So more data, more truth, more future

------
magduf
This whole thing sounds like a scam. Even worse, it's in an IEEE article. I'm
really glad I ended my subscription to them so many years ago if they've
fallen to these depths. Just look at this one line from their article:

>Torque is the amount of work that a motor or engine produces, typically
measured on a per-revolution basis.

No, that's energy, not torque. Torque is rotational force. Torque times
rotation is power, which is the rate of work. Work = energy. This is
Engineering 101 here; it's inexcusable for the IEEE of all organizations to
screw this up. I expect this kind of lousy journalism from a mainstream,
layman news outlet like NBC or something, not something aimed at engineers.

>A typical motor’s copper content could be reduced by 30 percent, while
generating equivalent torque, they say. So for a given torque level, the HET
consumes significantly less energy than competing designs.

Very little of the electrical energy input to a motor is consumed by resistive
losses in the windings; almost all of it is consumed by conversion to
mechanical energy. Reducing winding resistance is nice, but it's not going to
produce some enormous energy savings. Reducing the weight is helpful too, but
again, those extra windings are only a fraction of the motor's weight, and
unless the motor is being used in an aircraft, motor weight isn't really that
big a deal in a vehicle, battery weight is.

>The company’s permanent-magnet tech requires no rare-earth metals.

This sounds like a total crock. Always be suspicious of new inventions when a
single invention claims revolutionary advances in more than one field. Magnet
technology is separate from motor technology, just like CPU technology is
separate from mobile phone technology: it's a very necessary component, but
still a component, one which is usually sourced from an outside vendor. Motor
manufacturers do not make their own permanent magnets; there's companies that
specialize in that. And making magnets with the highest densities of magnetic
flux without rare-earth elements would be a pretty big game-changer, so why
are they talking about motor windings instead of this?

>The system incorporates a purely electronic transmission

A what? Not possible: a transmission is a mechanical item that converts rotary
motion into rotary motion at a different speed and torque level (e.g., high-
speed, low-torque into low-speed, high-torque).
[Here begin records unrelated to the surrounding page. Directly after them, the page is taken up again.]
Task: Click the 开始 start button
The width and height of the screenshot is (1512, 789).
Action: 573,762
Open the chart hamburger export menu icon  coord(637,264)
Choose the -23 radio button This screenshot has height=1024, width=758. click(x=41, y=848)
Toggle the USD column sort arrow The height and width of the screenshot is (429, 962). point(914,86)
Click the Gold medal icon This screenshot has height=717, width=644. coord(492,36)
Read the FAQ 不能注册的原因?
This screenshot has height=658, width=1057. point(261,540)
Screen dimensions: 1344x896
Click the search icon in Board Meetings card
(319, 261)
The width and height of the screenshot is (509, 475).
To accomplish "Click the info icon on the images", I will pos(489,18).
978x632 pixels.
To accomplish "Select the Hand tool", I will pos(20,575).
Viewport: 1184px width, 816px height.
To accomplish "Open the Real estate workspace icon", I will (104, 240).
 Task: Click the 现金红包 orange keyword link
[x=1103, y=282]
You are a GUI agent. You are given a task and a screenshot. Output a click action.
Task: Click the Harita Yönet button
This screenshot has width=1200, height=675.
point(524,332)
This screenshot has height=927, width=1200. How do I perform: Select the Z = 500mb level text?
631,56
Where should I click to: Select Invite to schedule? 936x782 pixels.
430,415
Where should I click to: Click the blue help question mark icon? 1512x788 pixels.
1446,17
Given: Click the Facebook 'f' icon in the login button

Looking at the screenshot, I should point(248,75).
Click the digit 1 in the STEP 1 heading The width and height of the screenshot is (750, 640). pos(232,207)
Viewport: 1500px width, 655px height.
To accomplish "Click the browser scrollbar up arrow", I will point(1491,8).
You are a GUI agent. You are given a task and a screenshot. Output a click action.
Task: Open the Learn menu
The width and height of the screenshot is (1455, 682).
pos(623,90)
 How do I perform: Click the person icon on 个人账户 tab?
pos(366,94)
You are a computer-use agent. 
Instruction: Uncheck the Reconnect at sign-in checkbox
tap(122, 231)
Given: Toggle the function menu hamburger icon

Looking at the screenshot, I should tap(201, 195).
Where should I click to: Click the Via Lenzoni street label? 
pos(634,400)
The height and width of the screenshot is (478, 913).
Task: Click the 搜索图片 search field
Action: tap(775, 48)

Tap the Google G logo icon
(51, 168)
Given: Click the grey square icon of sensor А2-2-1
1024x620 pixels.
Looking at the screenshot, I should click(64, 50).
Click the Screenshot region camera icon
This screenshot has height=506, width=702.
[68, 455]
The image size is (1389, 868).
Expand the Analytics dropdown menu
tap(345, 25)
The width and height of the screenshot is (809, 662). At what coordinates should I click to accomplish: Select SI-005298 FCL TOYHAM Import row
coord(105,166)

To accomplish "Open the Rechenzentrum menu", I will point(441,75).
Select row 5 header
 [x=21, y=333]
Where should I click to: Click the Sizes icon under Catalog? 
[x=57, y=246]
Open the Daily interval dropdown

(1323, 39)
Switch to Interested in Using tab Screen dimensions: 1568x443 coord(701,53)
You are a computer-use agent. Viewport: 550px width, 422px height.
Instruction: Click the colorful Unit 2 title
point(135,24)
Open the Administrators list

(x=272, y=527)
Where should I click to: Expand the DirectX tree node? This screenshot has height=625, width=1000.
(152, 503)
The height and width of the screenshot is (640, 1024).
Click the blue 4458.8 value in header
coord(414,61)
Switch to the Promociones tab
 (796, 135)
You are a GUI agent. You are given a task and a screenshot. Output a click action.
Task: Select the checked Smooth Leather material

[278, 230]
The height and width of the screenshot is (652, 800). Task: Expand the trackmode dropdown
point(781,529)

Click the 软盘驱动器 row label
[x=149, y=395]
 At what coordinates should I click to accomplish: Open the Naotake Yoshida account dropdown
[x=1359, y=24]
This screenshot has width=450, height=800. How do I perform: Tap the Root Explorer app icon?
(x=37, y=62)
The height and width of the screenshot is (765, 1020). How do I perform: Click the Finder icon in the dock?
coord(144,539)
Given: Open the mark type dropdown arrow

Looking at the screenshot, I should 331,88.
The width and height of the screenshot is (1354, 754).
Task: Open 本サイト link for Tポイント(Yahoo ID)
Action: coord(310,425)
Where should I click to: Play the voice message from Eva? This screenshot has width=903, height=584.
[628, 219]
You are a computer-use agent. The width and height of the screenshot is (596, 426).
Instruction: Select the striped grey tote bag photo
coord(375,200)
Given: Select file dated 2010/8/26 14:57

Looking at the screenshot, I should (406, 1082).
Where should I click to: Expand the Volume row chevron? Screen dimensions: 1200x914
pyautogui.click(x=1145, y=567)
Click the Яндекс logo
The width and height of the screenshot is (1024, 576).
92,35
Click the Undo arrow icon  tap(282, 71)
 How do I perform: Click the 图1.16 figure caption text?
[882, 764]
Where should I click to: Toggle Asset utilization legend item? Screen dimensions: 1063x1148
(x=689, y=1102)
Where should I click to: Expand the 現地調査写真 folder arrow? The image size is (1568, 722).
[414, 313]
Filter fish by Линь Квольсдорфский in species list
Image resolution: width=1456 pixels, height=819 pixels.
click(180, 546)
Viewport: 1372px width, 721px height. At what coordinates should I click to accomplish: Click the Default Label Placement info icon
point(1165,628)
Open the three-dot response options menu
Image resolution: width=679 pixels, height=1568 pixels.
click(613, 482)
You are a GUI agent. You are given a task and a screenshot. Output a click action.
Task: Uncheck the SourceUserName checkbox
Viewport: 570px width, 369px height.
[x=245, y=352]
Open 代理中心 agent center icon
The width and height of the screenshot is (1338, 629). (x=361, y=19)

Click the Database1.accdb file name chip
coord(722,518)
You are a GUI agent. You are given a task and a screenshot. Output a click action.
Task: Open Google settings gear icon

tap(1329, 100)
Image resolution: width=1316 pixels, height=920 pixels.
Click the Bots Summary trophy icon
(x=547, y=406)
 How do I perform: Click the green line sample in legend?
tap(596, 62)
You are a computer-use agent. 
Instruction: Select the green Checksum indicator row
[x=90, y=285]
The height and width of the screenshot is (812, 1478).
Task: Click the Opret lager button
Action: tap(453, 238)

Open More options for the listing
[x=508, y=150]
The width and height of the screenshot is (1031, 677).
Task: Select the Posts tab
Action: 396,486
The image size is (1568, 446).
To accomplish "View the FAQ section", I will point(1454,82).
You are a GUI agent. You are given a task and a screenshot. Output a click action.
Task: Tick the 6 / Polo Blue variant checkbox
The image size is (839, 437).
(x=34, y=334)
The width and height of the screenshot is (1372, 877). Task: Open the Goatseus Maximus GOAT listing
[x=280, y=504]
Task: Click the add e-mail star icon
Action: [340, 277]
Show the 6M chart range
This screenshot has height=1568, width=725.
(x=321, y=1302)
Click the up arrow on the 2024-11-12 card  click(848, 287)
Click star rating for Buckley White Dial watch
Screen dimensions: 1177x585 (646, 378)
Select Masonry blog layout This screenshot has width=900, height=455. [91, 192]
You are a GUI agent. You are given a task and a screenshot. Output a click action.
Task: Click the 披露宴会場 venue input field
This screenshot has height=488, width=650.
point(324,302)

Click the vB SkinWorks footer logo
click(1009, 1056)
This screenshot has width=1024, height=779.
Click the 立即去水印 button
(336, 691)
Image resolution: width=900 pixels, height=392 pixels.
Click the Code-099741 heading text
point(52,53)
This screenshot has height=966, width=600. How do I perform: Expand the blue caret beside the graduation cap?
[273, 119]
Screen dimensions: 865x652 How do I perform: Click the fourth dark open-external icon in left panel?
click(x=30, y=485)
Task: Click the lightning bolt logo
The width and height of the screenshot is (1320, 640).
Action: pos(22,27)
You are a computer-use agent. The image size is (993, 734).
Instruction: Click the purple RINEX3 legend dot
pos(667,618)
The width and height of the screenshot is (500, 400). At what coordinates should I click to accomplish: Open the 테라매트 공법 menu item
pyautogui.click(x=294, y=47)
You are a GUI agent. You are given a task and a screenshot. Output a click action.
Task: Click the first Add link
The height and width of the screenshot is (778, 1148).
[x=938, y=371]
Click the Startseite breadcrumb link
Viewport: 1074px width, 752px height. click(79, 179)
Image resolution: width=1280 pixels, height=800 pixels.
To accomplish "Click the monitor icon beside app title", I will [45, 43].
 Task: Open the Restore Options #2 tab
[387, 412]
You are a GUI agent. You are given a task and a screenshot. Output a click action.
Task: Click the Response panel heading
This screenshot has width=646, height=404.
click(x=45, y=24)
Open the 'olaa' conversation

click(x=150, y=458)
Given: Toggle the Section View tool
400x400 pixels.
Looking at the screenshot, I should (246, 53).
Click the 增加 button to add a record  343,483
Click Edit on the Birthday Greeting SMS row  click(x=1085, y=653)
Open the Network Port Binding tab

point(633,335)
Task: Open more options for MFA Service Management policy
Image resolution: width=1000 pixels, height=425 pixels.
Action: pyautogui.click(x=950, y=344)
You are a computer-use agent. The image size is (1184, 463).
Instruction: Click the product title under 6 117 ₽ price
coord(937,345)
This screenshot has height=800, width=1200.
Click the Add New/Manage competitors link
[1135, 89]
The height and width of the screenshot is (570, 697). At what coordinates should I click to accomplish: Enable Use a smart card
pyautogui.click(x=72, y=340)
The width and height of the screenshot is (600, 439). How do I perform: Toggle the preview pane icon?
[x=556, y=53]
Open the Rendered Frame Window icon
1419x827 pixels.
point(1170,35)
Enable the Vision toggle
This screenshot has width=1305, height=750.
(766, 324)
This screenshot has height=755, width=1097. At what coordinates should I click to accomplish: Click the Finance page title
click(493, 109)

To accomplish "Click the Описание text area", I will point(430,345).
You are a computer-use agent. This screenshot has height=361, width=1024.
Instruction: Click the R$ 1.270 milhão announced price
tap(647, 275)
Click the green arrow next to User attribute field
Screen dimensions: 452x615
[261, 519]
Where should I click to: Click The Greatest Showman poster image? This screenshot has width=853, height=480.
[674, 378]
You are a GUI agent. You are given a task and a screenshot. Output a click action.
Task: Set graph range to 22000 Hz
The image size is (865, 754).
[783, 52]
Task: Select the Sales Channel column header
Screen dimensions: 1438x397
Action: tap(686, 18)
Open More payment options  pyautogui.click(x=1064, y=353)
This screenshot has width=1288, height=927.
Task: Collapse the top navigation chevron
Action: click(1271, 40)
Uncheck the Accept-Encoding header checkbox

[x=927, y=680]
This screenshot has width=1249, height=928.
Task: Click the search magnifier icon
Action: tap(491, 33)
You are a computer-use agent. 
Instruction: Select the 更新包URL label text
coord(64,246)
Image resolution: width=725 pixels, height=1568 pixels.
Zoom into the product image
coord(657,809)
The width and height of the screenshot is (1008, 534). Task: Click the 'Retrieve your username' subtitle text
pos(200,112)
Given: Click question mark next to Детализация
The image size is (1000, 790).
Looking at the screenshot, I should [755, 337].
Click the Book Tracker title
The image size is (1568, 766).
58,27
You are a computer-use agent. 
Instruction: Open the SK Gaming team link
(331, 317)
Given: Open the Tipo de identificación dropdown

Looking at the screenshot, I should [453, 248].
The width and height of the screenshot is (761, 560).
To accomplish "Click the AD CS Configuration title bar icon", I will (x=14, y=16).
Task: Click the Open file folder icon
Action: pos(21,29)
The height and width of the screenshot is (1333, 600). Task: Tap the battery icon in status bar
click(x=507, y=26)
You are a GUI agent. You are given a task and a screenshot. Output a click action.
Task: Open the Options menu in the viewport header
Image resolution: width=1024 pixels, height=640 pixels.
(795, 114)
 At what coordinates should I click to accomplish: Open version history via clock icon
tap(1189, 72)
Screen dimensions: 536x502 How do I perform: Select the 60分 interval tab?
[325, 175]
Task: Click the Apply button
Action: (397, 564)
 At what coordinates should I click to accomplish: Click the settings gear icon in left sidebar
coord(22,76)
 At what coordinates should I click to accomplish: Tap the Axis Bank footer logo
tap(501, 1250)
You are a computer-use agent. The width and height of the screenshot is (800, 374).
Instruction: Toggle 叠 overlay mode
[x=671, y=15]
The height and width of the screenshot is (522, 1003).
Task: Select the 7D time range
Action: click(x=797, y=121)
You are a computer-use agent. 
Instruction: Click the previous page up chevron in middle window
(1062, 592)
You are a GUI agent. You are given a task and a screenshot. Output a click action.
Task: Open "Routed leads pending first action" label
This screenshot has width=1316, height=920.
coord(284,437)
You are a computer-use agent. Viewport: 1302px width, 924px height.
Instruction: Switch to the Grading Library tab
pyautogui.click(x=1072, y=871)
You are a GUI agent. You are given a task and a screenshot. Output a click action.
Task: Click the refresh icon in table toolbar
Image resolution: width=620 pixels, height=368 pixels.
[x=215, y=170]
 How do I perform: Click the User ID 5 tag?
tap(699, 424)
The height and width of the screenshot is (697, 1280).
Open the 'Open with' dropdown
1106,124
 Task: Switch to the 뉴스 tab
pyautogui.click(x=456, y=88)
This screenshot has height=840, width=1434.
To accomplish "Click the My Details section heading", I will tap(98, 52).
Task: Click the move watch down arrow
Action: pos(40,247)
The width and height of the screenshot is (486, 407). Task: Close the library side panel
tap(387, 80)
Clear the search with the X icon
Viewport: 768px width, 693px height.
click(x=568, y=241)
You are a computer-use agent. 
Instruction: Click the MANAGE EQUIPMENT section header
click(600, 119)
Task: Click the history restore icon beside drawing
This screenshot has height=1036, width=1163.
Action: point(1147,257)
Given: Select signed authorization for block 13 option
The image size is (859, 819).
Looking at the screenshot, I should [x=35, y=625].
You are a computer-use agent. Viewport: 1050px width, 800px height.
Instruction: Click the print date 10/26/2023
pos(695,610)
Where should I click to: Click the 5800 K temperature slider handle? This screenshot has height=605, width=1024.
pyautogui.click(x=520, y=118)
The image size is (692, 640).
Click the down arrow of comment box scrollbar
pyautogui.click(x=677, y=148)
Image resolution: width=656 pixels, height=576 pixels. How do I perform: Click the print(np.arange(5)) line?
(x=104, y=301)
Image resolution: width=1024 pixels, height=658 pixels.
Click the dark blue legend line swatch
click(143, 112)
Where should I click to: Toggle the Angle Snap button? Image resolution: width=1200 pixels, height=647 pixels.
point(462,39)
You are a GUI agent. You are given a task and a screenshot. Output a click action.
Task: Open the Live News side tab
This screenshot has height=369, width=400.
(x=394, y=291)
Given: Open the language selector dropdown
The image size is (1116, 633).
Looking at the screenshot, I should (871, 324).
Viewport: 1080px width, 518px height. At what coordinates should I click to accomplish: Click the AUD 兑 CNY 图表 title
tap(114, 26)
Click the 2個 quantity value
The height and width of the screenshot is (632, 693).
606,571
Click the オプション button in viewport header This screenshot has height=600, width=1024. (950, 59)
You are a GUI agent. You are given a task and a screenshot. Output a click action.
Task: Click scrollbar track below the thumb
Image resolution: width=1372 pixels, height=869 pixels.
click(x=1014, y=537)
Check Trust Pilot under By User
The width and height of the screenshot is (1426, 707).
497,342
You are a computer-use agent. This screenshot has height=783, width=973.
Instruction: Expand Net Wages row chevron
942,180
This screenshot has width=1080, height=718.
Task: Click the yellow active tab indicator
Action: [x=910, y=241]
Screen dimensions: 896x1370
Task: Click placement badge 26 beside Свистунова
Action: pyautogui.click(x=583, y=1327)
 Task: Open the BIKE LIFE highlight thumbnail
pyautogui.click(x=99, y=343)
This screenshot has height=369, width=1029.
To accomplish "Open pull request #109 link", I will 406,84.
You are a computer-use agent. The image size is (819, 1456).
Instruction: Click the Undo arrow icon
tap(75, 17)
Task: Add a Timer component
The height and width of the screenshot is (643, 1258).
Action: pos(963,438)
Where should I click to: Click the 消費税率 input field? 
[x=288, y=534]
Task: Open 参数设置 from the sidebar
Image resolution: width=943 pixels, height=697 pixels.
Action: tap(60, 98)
This is just a meaningless
sound bite. Most EVs use transmissions (usually single-speed "gearboxes", not
multi-speed "transmissions") because they'd have to make the motor physically
larger to generate the torque necessary to drive a car directly, and the extra
weight and size isn't worth it; it's easier to drive motors fast and use a
gearbox to gear it down, even with the efficiency loss.

>Many electrified vehicles must also integrate a DC-to-DC converter

Again, the "Institute of Electrical and Electronic Engineers" apparently don't
understand basic electronics any more. Most EVs use 3-phase brushless motors,
or induction motors (Tesla). The motor controllers are driven by DC because
that's what Li-ion batteries produce, and they output waveforms to directly
drive the windings on the motor in accordance with the current demand for
power. I don't see how they expect to get around some sort of controller here.

Sorry, this whole piece sounds like BS. The whole thing is likely some kind of
scam to get investor money and then disappear.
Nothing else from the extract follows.